The Cyber Strategy That Gutted Its Own Defense Team

Trump’s cybersecurity plan is impressive on offense. The defense side is a different story.

The White House just released a six-page cybersecurity strategy, and I need you to understand what’s actually in it, because the gap between what it says and what’s actually happening is so wide you could drive a Mack truck through it.

The document opens by bragging about three things: seizing $15 billion from online scammers, knocking out Iran’s nuclear infrastructure, and going dark on Venezuela while they grabbed Maduro. And look, those things happened. The $15 billion figure is real – that’s the DOJ’s October 2025 forfeiture of bitcoin from a Cambodian forced-labor crypto empire called the Prince Group, run by a guy named Chen Zhi who allegedly kept workers in prison-like compounds to run “pig butchering” scams (that’s where someone befriends you online, convinces you to invest in fake crypto platforms, and disappears with your money). The Iran and Venezuela cyber operations are also real and confirmed by the Joint Chiefs of Staff.

Then the document pivots to six “pillars of action” – shape adversary behavior, promote common sense regulation, modernize federal networks, secure critical infrastructure, maintain tech superiority, and build talent. It’s all very confident. Very we-are-the-best-in-the-world.

Here’s the thing though. While the White House was typing this document, CISA – the Cybersecurity and Infrastructure Security Agency, which is literally the federal agency responsible for everything this strategy claims to care about – had already lost a third of its staff. Between February and May of 2025, the agency shrank from over 3,700 employees to around 2,540. The Trump administration’s own 2026 budget then proposed cutting another 1,000 positions and slashing $495 million from the budget. The Stakeholder Engagement Division, which is how CISA actually talks to water utilities and hospitals and local governments about threats in real time, is proposed to lose 62% of its funding. The National Risk Management Center – the team that models and predicts attacks on infrastructure – would lose 73%. The cyber defense education program gets eliminated. The election security team has already been gutted.

These aren’t abstract numbers. When a local water utility in rural Mississippi gets a Chinese state-sponsored hacker in their network, CISA is what they call. One cybersecurity expert put it plainly: “We can’t expect a local water utility to defend itself against attacks from China without support.”

And then there’s this detail that the strategy very much does not mention: the Cyber Safety Review Board – the independent body created specifically to investigate major cyber incidents and figure out what went wrong – was disbanded by the Trump administration. It had been in the middle of investigating Salt Typhoon, which is the Chinese state-sponsored hack that burrowed into AT&T, Verizon, T-Mobile, and at least six other major telecom companies and sat there for months. They didn’t just steal metadata. They got into the lawful intercept systems – the wiretapping infrastructure that law enforcement uses for court-approved surveillance. One intelligence expert called it “the worst counterintelligence breach in U.S. history.” That investigation is now dead.

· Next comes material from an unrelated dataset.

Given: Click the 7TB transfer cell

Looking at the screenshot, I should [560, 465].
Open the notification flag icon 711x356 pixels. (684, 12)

The White House strategy uses the phrase “promote common sense regulation” as one of its six pillars. In practice, this means reducing compliance requirements for the private sector. The document frames cyber regulation as a costly burden that slows innovation. What it doesn’t say is that when companies can write their own cybersecurity rules – as the FCC allowed telecoms to do – you get Salt Typhoon. Senator Ron Wyden said it in plain English back in 2024: “It was inevitable that foreign hackers would burrow deep into the American communications system the moment the FCC decided to let phone companies write their own cybersecurity rules.”

The strategy also brags about fighting authoritarianism and censorship online, which would be more convincing if the administration hadn’t fired the Democratic members of the Privacy and Civil Liberties Oversight Board – the watchdog that monitors spy agency overreach into Americans’ civil liberties – while the agency is currently suing to get its members reinstated.

Pillar six is “Build Talent and Capacity.” They want a pipeline of trained cyber professionals. They want academia and industry and government and the military all working together. Great. Meanwhile, Pete Hegseth directed Pentagon officials to minimize cybersecurity training in the military in favor of programs “directly linked to warfighting” – which is a wild thing to say given that cyber operations literally turned off the lights in Caracas and blinded Iran’s air defenses. That’s warfighting.

A cybersecurity strategy that brags about offensive cyber capabilities while simultaneously defunding the agency responsible for defending the country is not a strategy. It’s a press release written around the stuff that already went well, published in a building where they’ve spent the last year firing the people who would have to implement it.

The lights went out in Caracas because of our cyber capabilities. The lights staying on in America depends on CISA.